### ACTIVITY
Give the lines again exactly as they appear, beginning at the one with "Viewport: 2163px width, 809px" and ending at the last line of the records.

··········

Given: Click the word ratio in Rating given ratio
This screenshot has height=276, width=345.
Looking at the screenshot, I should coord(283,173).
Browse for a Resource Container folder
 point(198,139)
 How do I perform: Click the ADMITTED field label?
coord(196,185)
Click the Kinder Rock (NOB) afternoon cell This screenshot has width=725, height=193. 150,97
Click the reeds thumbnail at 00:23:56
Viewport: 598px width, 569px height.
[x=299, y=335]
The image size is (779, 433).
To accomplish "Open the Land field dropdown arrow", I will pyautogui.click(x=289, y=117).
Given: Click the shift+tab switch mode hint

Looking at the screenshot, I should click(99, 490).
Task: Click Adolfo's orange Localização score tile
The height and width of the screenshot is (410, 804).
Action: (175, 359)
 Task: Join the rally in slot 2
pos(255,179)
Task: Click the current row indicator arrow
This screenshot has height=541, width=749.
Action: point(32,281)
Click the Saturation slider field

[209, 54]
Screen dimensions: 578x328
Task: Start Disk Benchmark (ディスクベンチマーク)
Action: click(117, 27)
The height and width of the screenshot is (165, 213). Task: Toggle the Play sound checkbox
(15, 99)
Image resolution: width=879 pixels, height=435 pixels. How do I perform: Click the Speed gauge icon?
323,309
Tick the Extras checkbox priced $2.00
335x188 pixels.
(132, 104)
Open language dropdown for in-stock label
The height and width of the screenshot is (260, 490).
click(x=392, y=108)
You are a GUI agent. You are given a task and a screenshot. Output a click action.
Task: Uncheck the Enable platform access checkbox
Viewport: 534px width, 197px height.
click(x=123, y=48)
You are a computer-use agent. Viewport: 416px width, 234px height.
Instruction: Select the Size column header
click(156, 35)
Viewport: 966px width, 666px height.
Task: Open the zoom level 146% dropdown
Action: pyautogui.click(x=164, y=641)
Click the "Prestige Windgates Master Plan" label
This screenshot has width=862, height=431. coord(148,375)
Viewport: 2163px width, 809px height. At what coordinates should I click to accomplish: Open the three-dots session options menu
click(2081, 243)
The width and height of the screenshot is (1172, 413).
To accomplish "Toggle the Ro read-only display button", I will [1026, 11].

··········

### OUTPUT OF THE EXERCISE
Viewport: 2163px width, 809px height. At what coordinates should I click to accomplish: Open the three-dots session options menu
click(2081, 243)
The width and height of the screenshot is (1172, 413).
To accomplish "Toggle the Ro read-only display button", I will [1026, 11].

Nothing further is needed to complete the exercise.